ESRogs 7 Dec 2022 5:20 UTC
4 points
0
After reading through the Unifying Grokking and Double Descent paper that LawrenceC linked, it sounds like I’m mostly saying the same thing as what’s in the paper.
(Not too surprising, since I had just read Lawrence’s comment, which summarizes the paper, when I made mine.)
In particular, the paper describes Type 1, Type 2, and Type 3 patterns, which correspond to my easy-to-discover patterns, memorizations, and hard-to-discover patterns:
In our model of grokking and double descent, there are three types of patterns learned at different
speeds. Type 1 patterns are fast and generalize well (heuristics). Type 2 patterns are fast, though
slower than Type 1, and generalize poorly (overfitting). Type 3 patterns are slow and generalize well.
The one thing I mention above that I don’t see in the paper is an explanation for why the Type 2 patterns would be intermediate in learnability between Type 1 and Type 3 patterns or why there would be a regime where they dominate (resulting in overfitting).
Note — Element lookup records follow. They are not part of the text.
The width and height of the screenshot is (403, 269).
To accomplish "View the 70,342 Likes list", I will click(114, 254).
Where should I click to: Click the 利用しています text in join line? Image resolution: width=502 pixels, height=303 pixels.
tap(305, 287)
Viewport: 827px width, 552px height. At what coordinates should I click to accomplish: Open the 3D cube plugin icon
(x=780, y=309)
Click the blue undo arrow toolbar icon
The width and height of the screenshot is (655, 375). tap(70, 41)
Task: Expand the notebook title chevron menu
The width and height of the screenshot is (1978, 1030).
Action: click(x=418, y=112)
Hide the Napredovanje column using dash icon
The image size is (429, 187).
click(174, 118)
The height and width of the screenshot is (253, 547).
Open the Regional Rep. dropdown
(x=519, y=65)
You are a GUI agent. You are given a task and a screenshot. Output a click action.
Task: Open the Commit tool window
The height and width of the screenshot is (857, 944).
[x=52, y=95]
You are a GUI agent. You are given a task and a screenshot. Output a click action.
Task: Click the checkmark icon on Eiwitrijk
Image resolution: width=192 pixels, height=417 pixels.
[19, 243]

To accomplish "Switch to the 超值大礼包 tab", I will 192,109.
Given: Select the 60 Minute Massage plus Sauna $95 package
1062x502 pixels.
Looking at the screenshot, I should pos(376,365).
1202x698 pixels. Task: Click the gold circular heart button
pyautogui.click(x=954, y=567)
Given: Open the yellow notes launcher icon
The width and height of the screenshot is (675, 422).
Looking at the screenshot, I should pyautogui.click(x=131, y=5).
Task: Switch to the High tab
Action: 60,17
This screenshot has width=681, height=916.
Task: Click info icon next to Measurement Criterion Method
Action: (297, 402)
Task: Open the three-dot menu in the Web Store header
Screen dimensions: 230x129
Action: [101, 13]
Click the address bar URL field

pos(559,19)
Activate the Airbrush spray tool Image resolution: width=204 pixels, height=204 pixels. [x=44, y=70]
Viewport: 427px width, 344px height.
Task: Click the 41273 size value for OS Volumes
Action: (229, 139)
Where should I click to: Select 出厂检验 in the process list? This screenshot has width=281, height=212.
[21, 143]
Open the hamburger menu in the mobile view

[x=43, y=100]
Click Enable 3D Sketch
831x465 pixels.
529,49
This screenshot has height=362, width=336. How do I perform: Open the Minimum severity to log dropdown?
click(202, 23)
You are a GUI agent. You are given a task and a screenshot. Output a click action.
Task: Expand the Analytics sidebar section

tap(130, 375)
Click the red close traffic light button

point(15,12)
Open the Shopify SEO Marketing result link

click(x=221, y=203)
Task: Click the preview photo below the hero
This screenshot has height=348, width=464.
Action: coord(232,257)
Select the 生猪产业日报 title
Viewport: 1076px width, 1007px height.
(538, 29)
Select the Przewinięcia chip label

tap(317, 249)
My proposed explanation is that, for any given task, the exact mappings from input to output will tend to have a characteristic complexity, which means that they will have a relatively narrow distribution of learnability. And that’s why models will often hit a regime where they’re mostly finding those patterns rather than Type 1, easy-to-learn heuristics (which they’ve exhausted) or Type 3, hard-to-learn rules (which they’re not discovering yet).
The authors do have an appendix section A.1 in the paper with the heading, “Heuristics, Memorization, and Slow Well-Generalizing”, but with “[TODO]”s in the text. Will be curious to see if they end up saying something similar to this point (about input-output memorizations tending to have a characteristic complexity) there.